Scan the records below for the line containing "Услуги (584, 80)" and the line containing "Поиск по районам (999, 1527)". Copy both, plus every line between, exactly.

BEGIN DATA TO EXAMINE

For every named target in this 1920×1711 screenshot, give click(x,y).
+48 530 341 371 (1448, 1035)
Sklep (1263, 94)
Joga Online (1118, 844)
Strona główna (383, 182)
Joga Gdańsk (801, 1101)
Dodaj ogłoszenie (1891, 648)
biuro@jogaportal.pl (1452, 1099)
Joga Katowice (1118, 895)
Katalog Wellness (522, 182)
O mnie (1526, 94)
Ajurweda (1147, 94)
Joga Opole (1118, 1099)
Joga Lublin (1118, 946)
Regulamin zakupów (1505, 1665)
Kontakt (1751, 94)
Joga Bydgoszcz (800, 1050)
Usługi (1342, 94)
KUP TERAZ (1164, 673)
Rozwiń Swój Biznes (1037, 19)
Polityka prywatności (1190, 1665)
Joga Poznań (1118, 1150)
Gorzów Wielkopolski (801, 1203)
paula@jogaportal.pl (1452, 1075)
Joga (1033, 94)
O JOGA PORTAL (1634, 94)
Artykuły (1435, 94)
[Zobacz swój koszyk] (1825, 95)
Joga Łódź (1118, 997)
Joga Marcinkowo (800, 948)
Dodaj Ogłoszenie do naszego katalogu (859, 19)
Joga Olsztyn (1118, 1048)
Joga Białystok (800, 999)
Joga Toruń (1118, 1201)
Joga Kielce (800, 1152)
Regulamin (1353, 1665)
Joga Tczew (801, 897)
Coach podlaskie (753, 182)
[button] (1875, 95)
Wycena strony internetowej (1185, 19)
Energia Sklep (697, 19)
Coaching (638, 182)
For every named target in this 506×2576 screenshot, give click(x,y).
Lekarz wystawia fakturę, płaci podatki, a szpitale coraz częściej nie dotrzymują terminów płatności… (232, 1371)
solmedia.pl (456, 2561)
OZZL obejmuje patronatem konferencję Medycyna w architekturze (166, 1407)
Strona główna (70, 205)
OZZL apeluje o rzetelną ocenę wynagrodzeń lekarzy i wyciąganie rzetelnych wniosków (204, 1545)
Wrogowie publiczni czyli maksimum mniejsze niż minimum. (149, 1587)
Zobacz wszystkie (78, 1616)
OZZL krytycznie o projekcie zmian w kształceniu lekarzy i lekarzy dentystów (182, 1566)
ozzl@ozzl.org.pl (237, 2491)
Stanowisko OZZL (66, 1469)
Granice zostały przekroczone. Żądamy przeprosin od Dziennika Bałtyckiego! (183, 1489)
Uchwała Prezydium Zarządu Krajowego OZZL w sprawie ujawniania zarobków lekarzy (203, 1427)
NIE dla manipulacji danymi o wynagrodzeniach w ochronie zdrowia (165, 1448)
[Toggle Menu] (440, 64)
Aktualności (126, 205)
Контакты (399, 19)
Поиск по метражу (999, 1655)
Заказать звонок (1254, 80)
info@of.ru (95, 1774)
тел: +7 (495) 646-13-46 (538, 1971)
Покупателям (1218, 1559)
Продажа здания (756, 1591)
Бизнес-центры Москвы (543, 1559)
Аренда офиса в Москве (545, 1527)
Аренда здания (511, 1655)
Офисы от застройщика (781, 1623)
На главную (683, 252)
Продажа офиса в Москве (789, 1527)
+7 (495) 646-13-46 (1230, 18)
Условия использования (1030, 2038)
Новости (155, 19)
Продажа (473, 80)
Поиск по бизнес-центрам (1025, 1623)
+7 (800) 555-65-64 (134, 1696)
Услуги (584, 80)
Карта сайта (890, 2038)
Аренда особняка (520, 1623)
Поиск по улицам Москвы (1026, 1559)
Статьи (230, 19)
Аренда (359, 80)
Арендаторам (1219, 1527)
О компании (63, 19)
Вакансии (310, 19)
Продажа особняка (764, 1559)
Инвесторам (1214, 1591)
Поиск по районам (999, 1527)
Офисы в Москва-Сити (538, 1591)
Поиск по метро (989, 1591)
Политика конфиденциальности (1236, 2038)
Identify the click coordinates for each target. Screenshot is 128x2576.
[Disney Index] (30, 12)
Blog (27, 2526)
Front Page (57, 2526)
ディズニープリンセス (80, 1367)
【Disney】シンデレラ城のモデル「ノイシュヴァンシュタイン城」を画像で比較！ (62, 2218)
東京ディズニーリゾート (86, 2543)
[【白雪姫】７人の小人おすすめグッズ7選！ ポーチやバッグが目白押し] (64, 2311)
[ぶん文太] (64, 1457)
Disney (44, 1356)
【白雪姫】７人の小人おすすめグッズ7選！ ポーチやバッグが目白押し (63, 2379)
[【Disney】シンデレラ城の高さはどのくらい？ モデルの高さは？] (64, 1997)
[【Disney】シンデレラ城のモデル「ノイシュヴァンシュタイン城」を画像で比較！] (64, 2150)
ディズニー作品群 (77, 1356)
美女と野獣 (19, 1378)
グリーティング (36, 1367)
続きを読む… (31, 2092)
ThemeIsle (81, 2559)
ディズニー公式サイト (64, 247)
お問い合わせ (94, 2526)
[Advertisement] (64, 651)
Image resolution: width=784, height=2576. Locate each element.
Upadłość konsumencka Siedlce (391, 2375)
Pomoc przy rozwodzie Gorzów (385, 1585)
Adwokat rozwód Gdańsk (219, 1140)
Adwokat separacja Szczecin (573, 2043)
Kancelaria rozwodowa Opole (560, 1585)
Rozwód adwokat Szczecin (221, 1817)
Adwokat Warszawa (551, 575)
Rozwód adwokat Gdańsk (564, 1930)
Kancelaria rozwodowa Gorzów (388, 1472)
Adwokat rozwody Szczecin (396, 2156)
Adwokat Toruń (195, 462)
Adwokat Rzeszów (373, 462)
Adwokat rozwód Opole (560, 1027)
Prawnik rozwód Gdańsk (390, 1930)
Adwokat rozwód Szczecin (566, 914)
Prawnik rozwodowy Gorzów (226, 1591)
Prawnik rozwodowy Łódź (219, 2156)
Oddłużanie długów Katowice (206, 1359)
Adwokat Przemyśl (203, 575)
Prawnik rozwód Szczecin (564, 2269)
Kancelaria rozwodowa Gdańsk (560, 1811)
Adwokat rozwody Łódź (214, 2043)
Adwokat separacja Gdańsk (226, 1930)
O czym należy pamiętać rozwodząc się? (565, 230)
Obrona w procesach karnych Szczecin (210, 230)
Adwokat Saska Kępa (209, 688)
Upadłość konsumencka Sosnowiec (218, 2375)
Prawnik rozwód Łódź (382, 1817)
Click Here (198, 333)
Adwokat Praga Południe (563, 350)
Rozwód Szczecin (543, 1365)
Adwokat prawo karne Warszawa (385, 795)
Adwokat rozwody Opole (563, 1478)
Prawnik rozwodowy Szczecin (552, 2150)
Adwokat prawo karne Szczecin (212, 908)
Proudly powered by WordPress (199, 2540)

END DATA TO EXAMINE

§ **ANSWER SECTION**:
Услуги (584, 80)
Карта сайта (890, 2038)
Аренда особняка (520, 1623)
Поиск по улицам Москвы (1026, 1559)
Статьи (230, 19)
Аренда (359, 80)
Арендаторам (1219, 1527)
О компании (63, 19)
Вакансии (310, 19)
Продажа особняка (764, 1559)
Инвесторам (1214, 1591)
Поиск по районам (999, 1527)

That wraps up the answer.